With SaaS, simplistic access control hierarchies offer a wide swath of user’s visibility to personal data. In addition, robust joiner, mover and leaver processes are often not applied to SaaS applications, leaving them exposed to employees who should not have access or have perhaps even left the organization. Establishing access visibility and control for all personal data repositories, particularly SaaS-based repositories, is a critical component of GDPR compliance.

Maintaining compliance
Essentially, you need to treat SaaS just like any other system. This will be crucial as SaaS continues to become the dominant deployment platform in many organizations. Over time this will become easier to account for and implement.

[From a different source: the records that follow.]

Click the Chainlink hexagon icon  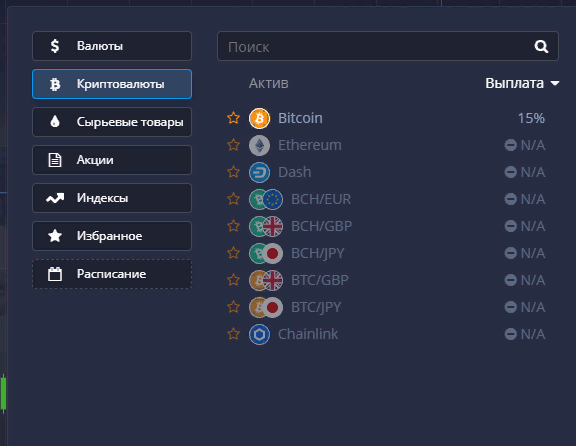[259, 334]
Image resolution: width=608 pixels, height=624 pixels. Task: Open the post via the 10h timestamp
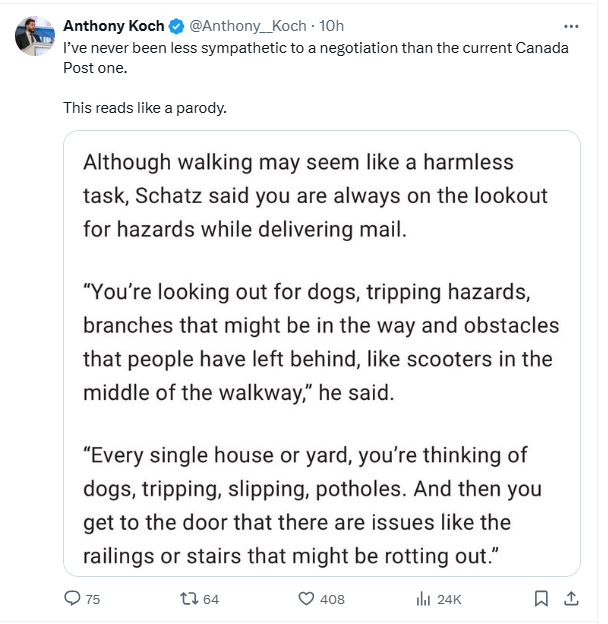click(331, 26)
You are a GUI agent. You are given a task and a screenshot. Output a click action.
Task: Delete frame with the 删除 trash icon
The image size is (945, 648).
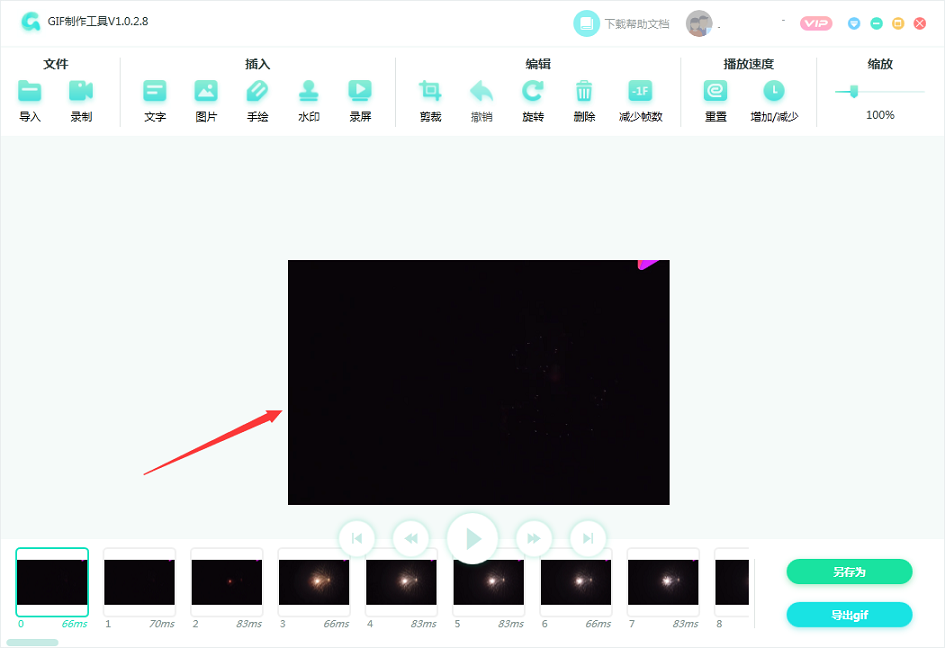[x=584, y=92]
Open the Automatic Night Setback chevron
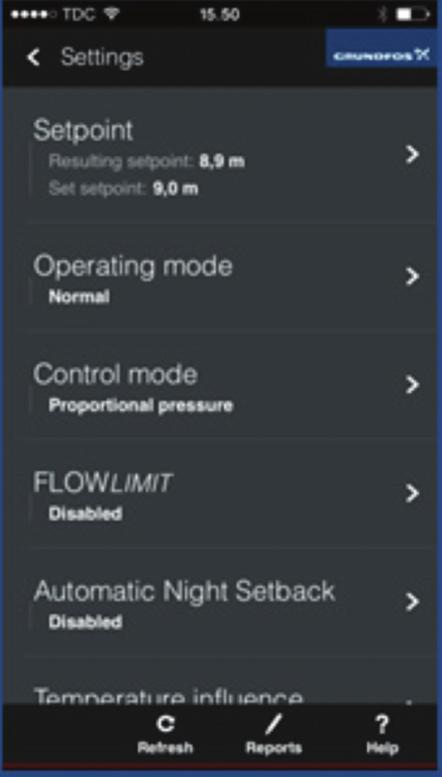 click(412, 602)
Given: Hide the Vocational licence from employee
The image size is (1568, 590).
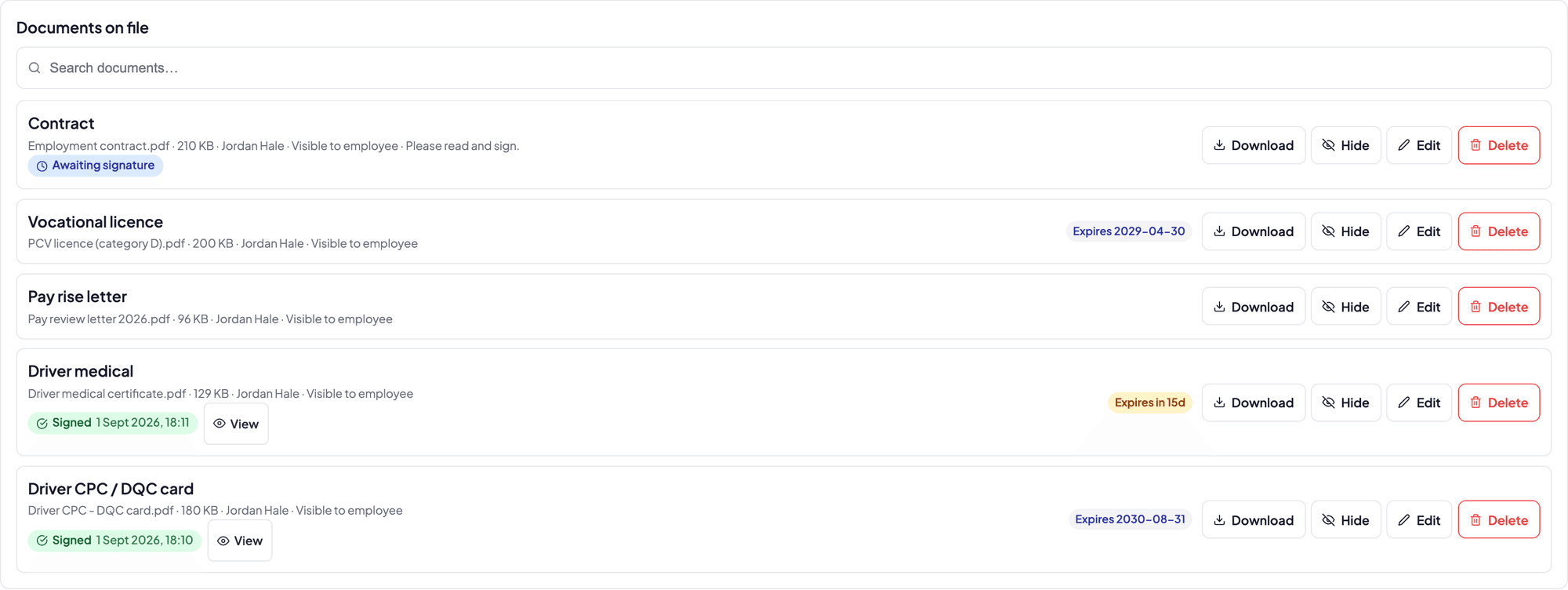Looking at the screenshot, I should [x=1345, y=231].
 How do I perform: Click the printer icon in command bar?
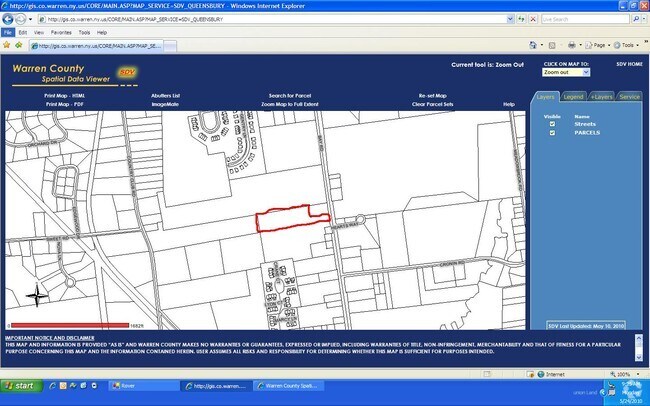pos(573,45)
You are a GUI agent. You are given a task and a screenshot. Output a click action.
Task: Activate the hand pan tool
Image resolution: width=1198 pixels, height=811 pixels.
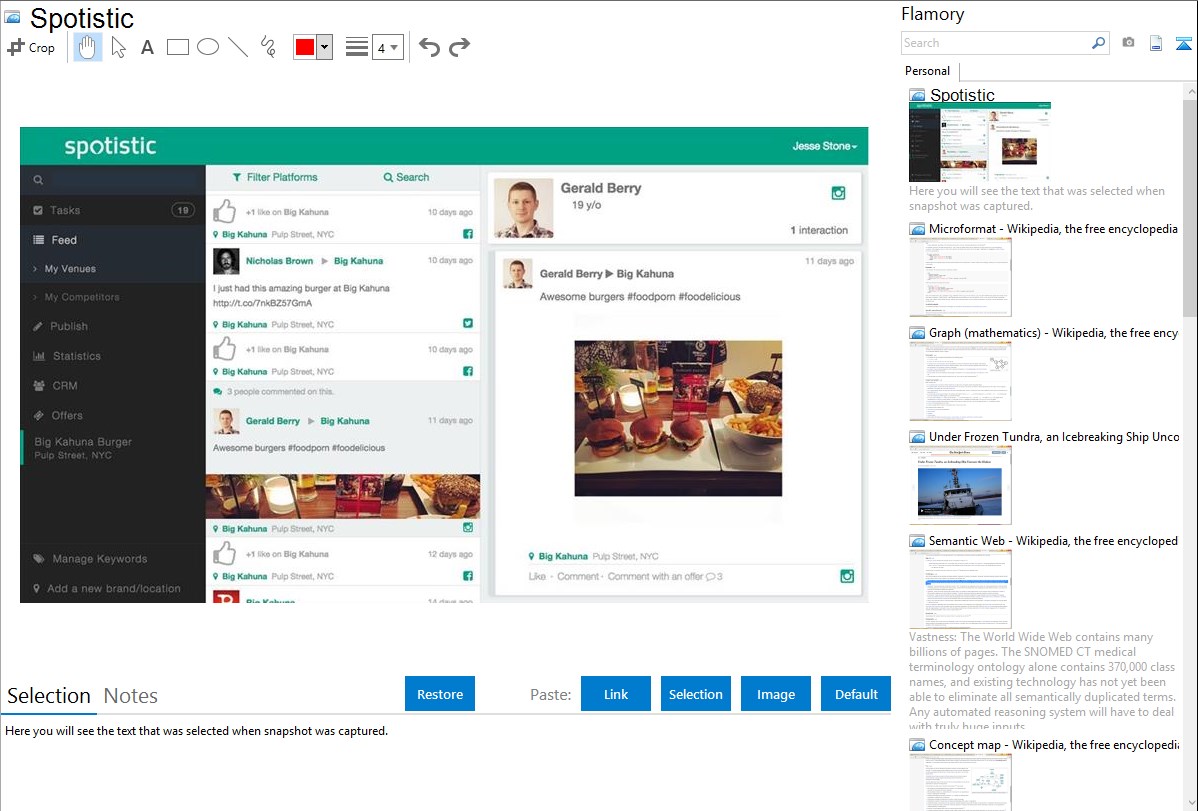(x=88, y=47)
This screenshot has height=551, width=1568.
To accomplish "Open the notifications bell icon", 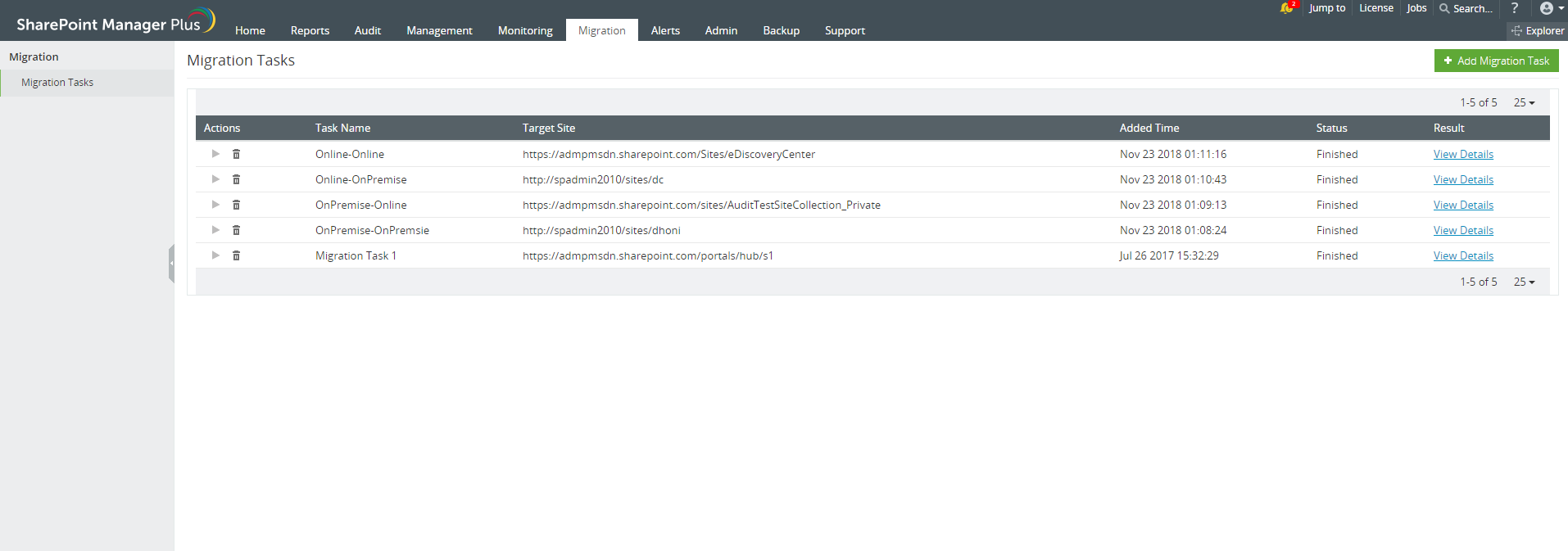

However, maintaining SaaS controls in the meantime will require special attention and dedication. 

There are a number of solutions that can accelerate and maintain compliance – ensuring that all personal data repositories are accounted for, regardless of delivery platform. This includes case management systems for handling data subject requests, and data discovery systems for finding applications, structured data, and unstructured data. 

In addition, Identity and Access Management software can track role management and who has access to which data, and Software Asset Management (SAM) solutions can help to create the system, users, and device visibility required to ensure claims of compliance are based on a complete understanding of the enterprise.

Looking ahead 
Cloud adoption - especially SaaS - is showing no signs of slowing, with nearly every organization utilizing some form cloud service. However, whilst organizations are stepping up their SaaS usage, they are also grappling with compliance complexities at the same time. 

Complete visibility of business processes and applications which process personal data, and elimination of personal data blind spots across all platforms, will be absolutely essential to manage the demands of both compliance and increased SaaS usage – regardless of whether or not you made the deadline.